Chimeric antigen receptor T (CAR-T) cell therapy is a groundbreaking immunotherapy that confers target-specific recognition capacity to autologous or allogeneic T cells through genetic engineering. The canonical CAR architecture consists of three essential components: an extracellular antigen-binding single-chain variable fragment (scFv), a transmembrane domain, and intracellular activation/co-stimulatory signaling domains (e.g., CD28, 4-1BB). This unique design enables direct binding to target antigens via a major histocompatibility complex (MHC)-independent mechanism, triggering T cell cytotoxic activity and thus representing one of the most promising therapeutic strategies in modern medicine, especially in oncology (1). CAR-T therapy has achieved remarkable success in hematologic malignancies, with anti-CD19 products revolutionizing B-cell malignancy management and constituting >50% of investigational or commercialized cell therapies (2, 3). Emerging applications now extend to solid tumors, autoimmune disorders, and infectious diseases (4-6). However, critical scientific and translational barriers hinder its broader clinical translation. In hematological contexts, the long-term efficacy is still limited by insufficient expansion and poor CAR-T cell persistence (7). Solid tumors present amplified challenges: the immunosuppressive tumor microenvironment (TME) impedes therapeutic success through physical barriers, metabolic competition, and immune checkpoint overexpression, collectively suppressing T cell infiltration, survival, and effector functions while promoting exhaustion (8). Antigen escape mechanisms - notably target loss (e.g., CD19-negative relapse in 30-50% of B-ALL cases) or downregulation - further drive therapeutic resistance (9, 10). In addition, the development of optimally effective CAR-T cell therapies necessitates a balanced integration of potency and safety, particularly addressing the two most critical toxicities: cytokine release syndrome (CRS) and immune effector cell-associated neurotoxicity syndrome (ICANS). These toxicities are mechanistically intertwined with CAR-T cell activation kinetics and tumor burden, necessitating risk-adapted designs (8). Additional accessibility barriers arise from complex manufacturing processes and exorbitant costs (>$500,000 per treatment course), compounded by developmental attrition rates where only 35% of initiated trials progress beyond Phase 2 (11).
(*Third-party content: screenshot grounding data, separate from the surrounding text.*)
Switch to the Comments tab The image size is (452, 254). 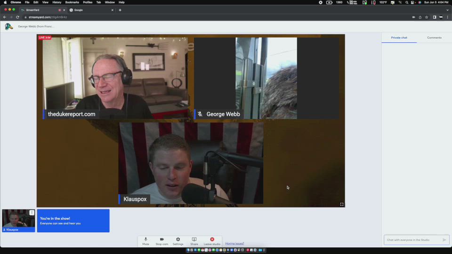pos(434,38)
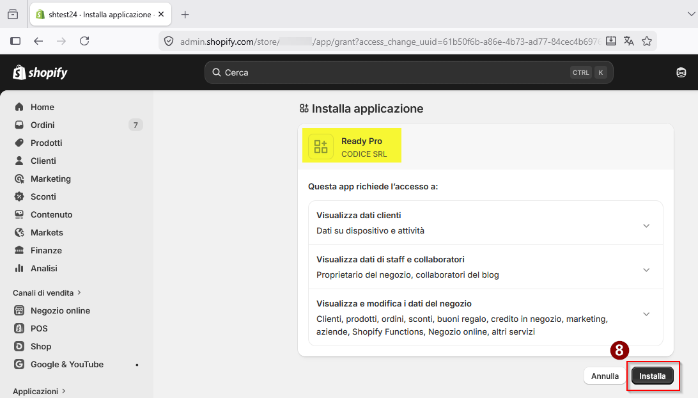Click the browser reload button

84,41
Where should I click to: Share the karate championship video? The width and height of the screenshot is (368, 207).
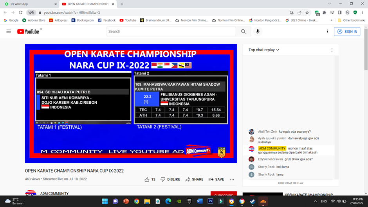194,179
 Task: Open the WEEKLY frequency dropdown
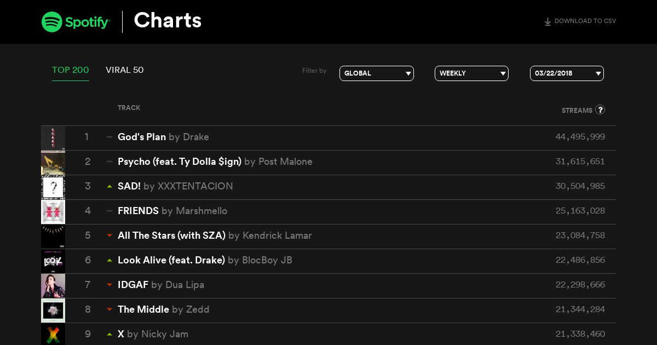tap(471, 73)
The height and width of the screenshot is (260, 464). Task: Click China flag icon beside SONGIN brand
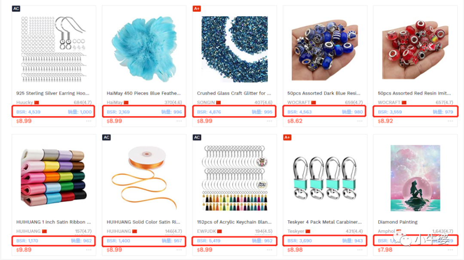click(218, 102)
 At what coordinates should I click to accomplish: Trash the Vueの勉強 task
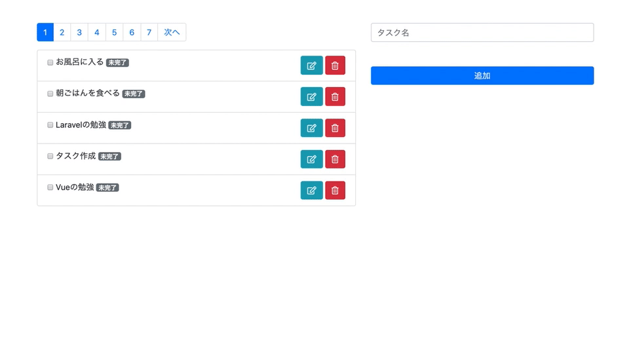[x=335, y=191]
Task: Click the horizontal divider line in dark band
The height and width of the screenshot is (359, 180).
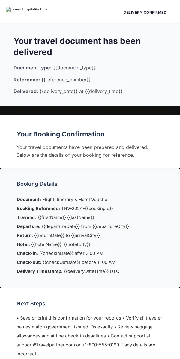Action: click(90, 110)
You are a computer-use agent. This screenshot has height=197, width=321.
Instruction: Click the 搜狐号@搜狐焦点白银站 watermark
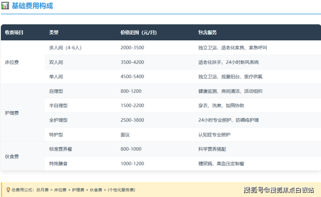point(278,190)
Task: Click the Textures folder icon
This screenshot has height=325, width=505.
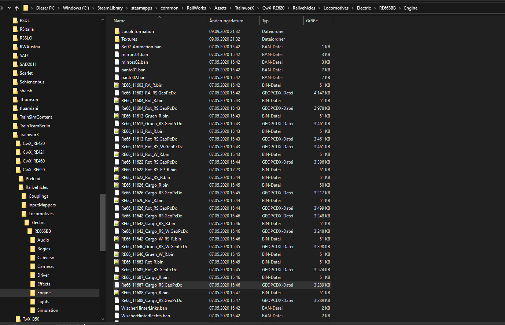Action: (x=117, y=39)
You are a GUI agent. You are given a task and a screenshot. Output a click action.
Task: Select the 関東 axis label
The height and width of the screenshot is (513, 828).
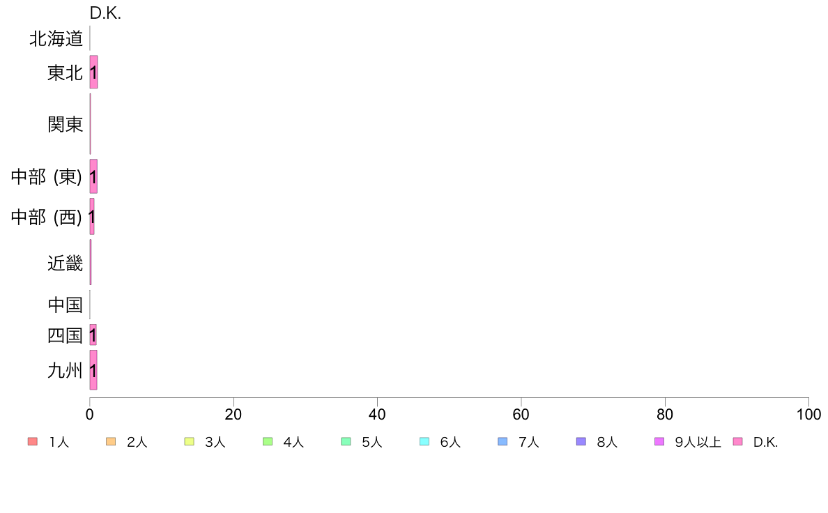click(65, 124)
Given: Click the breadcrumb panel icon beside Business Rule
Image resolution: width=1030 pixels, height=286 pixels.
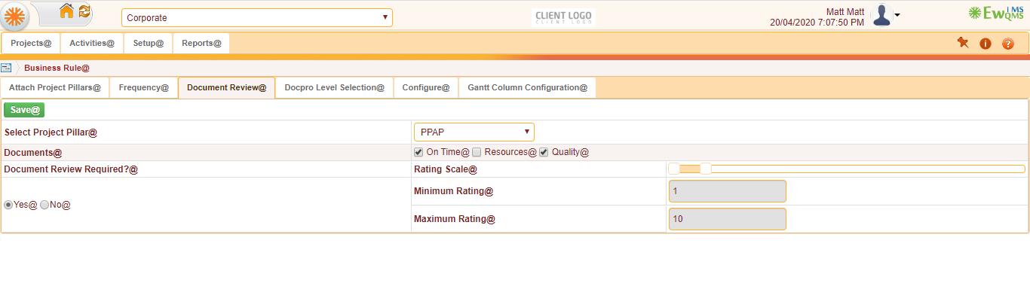Looking at the screenshot, I should point(6,68).
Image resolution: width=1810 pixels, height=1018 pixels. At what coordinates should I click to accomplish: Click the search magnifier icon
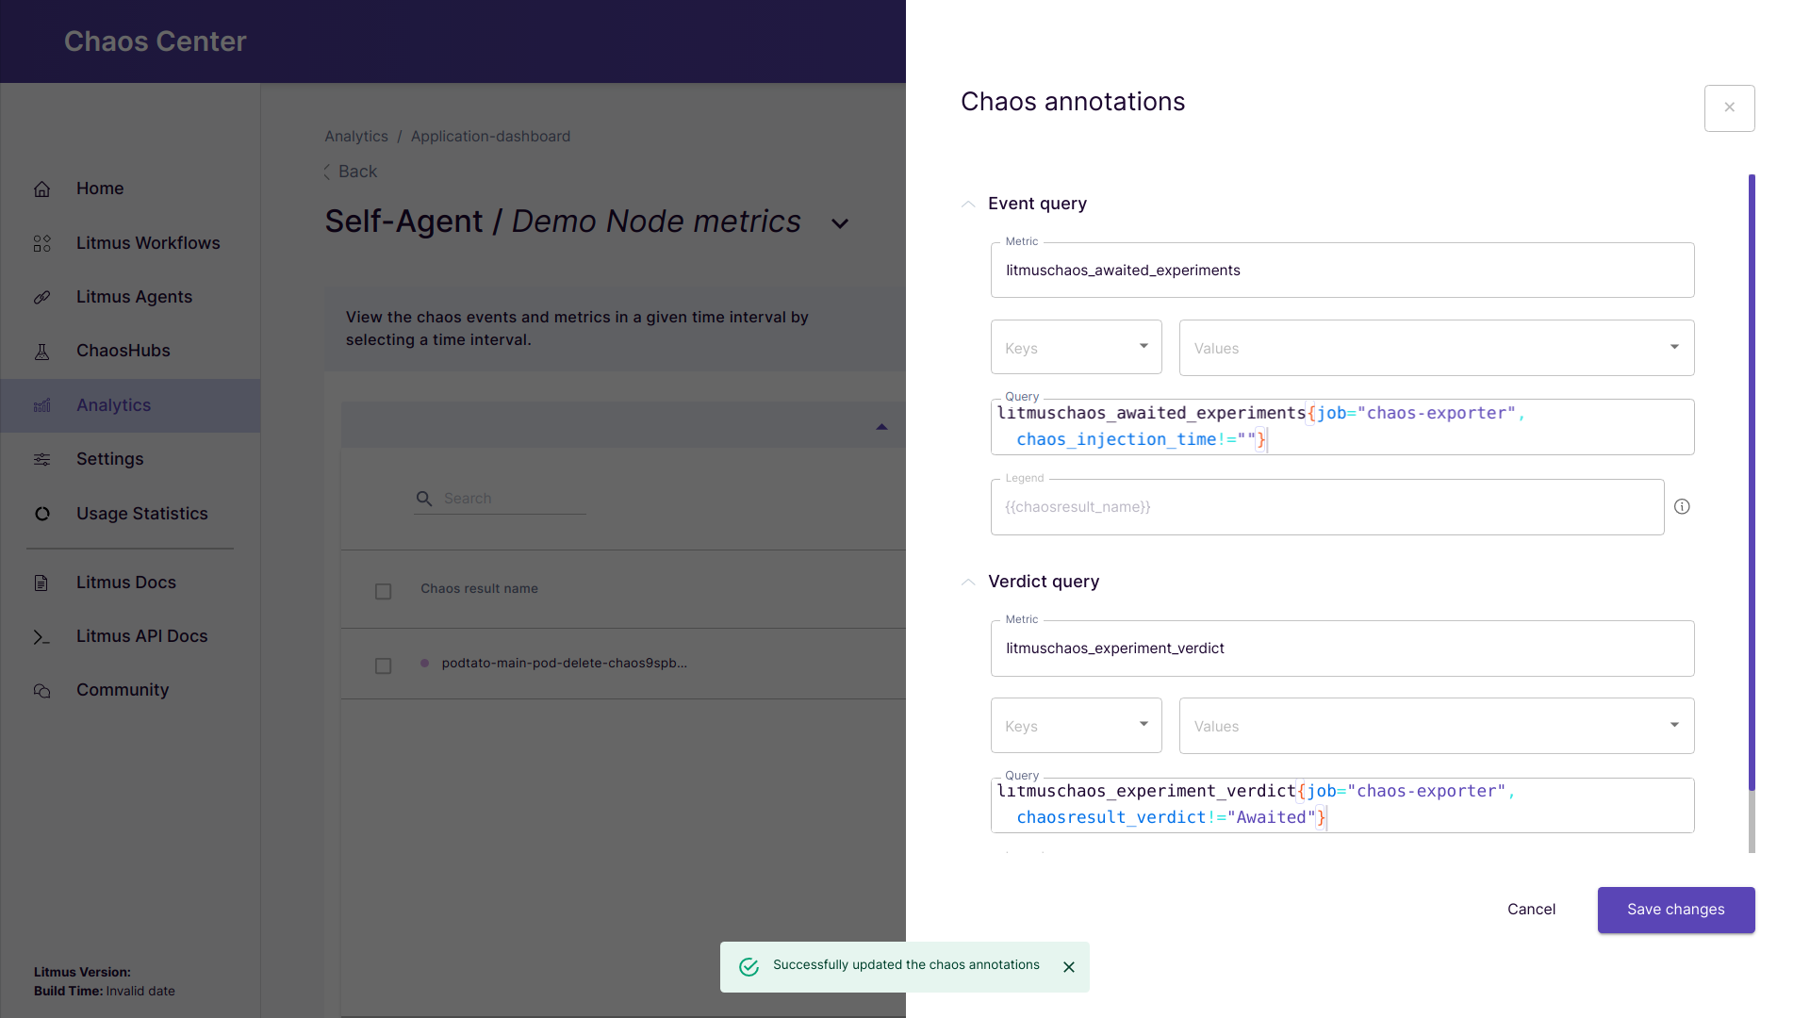point(424,499)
ClinicalTrials.gov, the largest publicly accessible online database, reveals a rapidly evolving landscape (11). This review synthesizes global trends from 1,580 CAR-T trials registered on ClinicalTrials.gov (2003-2024), to map the global trajectory of CAR-T development, dissect unresolved challenges, and propose actionable strategies to accelerate clinical translation. Based on the publicly available contact information, we surveyed the CAR-T researchers to identify barriers to research advancement and result dissemination, and to propose collaborative strategies.